新時代を担う日中友好の架け橋に

「日中植林・植樹国際連帯事業」2019年日中緑化協力林業青年代表団

 2019年7月28日から8月3日までの7日間、2019年日中緑化協力林業青年代表団(団長:劉昕 中国国家林業・草原局 対外協力プロジェクトセンター 副主任)が来日した。本団は中国国家林業・草原局及び関係機関に所属する青年で構成された計30名で、外務省が推進する「日中植林・植樹国際連帯事業」の一環として招聘した。

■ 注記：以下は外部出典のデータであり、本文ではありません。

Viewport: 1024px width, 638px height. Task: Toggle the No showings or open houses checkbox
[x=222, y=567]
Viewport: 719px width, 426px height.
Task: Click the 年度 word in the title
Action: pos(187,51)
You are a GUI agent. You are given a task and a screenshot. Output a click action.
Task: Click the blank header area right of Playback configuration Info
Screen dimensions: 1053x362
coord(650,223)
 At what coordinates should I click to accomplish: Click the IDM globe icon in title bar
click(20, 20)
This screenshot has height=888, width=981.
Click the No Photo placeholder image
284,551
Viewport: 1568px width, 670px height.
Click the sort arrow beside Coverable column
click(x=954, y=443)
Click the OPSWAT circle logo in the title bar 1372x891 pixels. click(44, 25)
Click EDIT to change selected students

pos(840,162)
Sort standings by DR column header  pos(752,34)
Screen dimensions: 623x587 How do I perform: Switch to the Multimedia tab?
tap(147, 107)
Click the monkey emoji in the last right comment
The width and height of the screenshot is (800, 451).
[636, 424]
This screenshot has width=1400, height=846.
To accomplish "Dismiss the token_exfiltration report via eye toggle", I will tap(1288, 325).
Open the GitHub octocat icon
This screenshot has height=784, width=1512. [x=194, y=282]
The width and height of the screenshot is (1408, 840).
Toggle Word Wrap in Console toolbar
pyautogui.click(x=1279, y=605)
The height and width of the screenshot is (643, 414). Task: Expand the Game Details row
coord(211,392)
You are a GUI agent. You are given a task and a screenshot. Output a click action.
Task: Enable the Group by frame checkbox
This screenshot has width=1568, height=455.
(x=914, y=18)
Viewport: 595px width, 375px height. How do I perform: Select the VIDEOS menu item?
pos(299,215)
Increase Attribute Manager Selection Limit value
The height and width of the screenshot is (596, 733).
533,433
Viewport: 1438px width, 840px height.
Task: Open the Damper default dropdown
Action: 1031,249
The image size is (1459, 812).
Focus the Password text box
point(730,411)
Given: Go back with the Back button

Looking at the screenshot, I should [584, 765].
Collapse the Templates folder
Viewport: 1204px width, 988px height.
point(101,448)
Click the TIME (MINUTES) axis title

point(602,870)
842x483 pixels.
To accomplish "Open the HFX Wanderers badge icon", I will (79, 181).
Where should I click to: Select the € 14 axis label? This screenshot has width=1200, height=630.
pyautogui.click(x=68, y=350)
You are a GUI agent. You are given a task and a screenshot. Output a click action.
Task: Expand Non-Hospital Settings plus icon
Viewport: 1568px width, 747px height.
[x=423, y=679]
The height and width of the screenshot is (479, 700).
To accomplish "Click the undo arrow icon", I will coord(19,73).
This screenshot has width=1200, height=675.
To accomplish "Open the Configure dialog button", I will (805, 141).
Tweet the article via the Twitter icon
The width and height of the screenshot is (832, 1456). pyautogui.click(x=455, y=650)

 代表団は、東京と北海道を訪問し、林野庁や緑化関係団体、企業によるブリーフ、国有林や国立公園の視察を通じて、森林・林業・緑化分野に関する理解を深めたほか、北海道えりも町で植樹活動を行った。また、日本の文化や歴史、自然を体感できる施設を視察し、包括的な対日理解を深めた。

 

日本の森林・林業政策や緑化活動・環境保全について学ぶ

 代表団は東京で、塚田直子林野庁森林整備部計画課海外林業協力室長を表敬した後、日本の森林・林業・木材産業の現状と課題についてブリーフを受け、日本の林業政策全般、森林保全政策や防災対策について理解を深めた。また、日中緑化交流基金を訪問し、同基金の概要と約20年間の中国での緑化活動及び成果について説明を受けた他、東京ミッドタウンを訪問し、都会の植樹・緑化・環境の観点から同施設を視察した。

 

北海道の森林管理や緑化・自然再生の取組みについて理解を深め、植樹を実施

 北海道では、釧路市、帯広市、えりも町、札幌市を訪問した。釧路市では、釧路市湿原展望台を見学し、温根内ビジターセンターで環境省自然保護官から釧路湿原国立公園と自然再生の取組についてブリーフを受けた後、木道を見学した。帯広市では、帯広の森の育成管理・利活用の拠点である帯広の森・はぐくーむを訪問し、帯広の森の概要と市民参加の森づくりについてブリーフを受けた後、植樹地の概要、植栽した樹種、森の課題などについて説明を受けながら、森を散策した。えりも町では、日高南部森林管理署管内の林業総合センターを訪問し、えりも町の緑化事業について概要説明を受けた。また、根にダメージを与えず簡単に木を植えるため考案された育苗ポット「カミネッコン」を作成し、その中に苗木と肥料入りの土を入れ、ミズナラ、シラカバ、ハンノキ各15本、計45本を植樹した。札幌市では、北海道森林管理局を訪問し、新島俊哉北海道森林管理局長を表敬した後、北海道の国有林と北海道森林管理局の平成31年度重点取組事項についてブリーフを受けた。質疑応答では、国有林の管理方法や森林の価値、直面する課題等について活発な意見交換を行った。

 

 団員からは「日本では森林価値への認識が深く、森林は国民生活に様々な恩恵をもたらす『グリーン社会資本』ととらえられ、具体的な経済価値が試算されているのに驚いた」「公園建設において緻密さや細部へのこだわりが至るところで見られた。このような細かい積み重ねが、公園建設全体の成功につながっていると思う」「住みやすさや住民の移動しやすさに配慮するなど人間に優しい都市緑化設計がなされており、屋上やベランダを利用して立体的に緑化設計されていたのが参考になった」「日本では国の自然環境改善に対して市民が主役意識を持っており、参加意欲も高いと感じた」などの感想が聞かれた。